Comment Spam is a terrible thing. I feel like I’m constantly fighting a battle against the slime that leave unsolicited, irrelevant and often degrading comments filled with links to disreputable sites on my blogs. It comes from the automated bot spammers but also from the small blogger who think that a comment like ‘nice site’ with a link back to their site is any better. I delete them all and add them to a blacklist.
There have been mornings that I’ve logged onto my blogs after peaceful night’s sleep to find thousands of comments on my blogs. It can be down right depressing – especially when you think you’ve finally installed that tool to stop spammers in their tracks only to find that they’ve found a way around it.
However I fight on. You see I believe that if we don’t delete and fight comment spammers then we’ll do ourselves a disservice. Comment spam left unchecked can not only bring your own site into disrepute and degradation, but I believe it can also decrease your site’s standing in Google and other search engines and that in the end we all suffer from it.

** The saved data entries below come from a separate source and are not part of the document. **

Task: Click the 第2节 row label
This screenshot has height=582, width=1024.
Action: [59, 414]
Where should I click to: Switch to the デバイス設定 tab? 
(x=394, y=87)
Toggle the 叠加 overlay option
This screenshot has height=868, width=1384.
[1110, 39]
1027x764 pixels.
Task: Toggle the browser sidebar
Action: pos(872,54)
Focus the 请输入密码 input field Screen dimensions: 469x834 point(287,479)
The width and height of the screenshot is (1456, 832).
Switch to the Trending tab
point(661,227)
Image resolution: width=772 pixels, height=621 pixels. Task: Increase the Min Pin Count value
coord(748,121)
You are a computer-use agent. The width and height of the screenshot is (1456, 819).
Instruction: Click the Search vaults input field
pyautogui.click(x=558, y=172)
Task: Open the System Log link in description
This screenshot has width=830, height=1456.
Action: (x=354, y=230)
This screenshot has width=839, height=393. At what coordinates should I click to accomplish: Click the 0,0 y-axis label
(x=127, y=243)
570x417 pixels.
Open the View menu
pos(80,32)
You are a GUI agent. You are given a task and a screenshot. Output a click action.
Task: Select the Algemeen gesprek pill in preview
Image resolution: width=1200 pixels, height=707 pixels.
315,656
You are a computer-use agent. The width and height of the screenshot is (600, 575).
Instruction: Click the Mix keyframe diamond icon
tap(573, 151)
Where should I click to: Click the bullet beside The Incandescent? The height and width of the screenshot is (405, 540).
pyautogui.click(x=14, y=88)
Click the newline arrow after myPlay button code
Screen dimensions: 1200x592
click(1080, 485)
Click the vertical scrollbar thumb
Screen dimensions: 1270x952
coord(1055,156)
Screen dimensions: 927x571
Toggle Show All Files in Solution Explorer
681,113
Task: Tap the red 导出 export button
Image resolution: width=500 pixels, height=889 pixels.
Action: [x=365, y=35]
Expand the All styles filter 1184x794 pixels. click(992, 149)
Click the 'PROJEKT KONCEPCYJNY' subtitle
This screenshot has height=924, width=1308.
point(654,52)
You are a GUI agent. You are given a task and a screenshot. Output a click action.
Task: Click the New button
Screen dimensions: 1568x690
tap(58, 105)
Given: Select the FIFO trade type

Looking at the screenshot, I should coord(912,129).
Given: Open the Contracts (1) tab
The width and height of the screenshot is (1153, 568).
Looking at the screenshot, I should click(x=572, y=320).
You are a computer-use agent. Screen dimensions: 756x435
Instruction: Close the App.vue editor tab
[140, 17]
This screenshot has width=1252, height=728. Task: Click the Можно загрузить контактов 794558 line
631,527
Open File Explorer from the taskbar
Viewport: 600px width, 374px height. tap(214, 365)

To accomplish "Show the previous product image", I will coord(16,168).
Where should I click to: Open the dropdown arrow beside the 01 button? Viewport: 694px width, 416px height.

This morning I was doing some surfing and I thought I’d stop by Blog Search Engine to see what was happening there. I ended up on their blog and was really disappointed by what I saw. It wasn’t that the blog hasn’t been updated for a few months (that is their prerogative) but it was the 142 comments on the last post – all of which (bar one that I could find) were spam to poker, finance and drug sites. Unfortunately this was the tale to virtually every post on their blog – between 80 and 160 spam comments everywhere you look.
Whilst I can understand the frustration of dealing with spam I worry for Blog Search Engine when I see the way they’ve let their blog go. I worry for them on a number of levels:
1. Comment spam damages reputation – Imagine a first time surfer’s reaction to stumbling upon their blog (like I did this morning) to seeing some of the links that their site now points to. I’ve had a number of emails over the years from readers of my blog that have found comment spam on my site (which slipped past my detection) who expressed disgust and concern over what they’d read. I doubt they’ve ever come back to my sites.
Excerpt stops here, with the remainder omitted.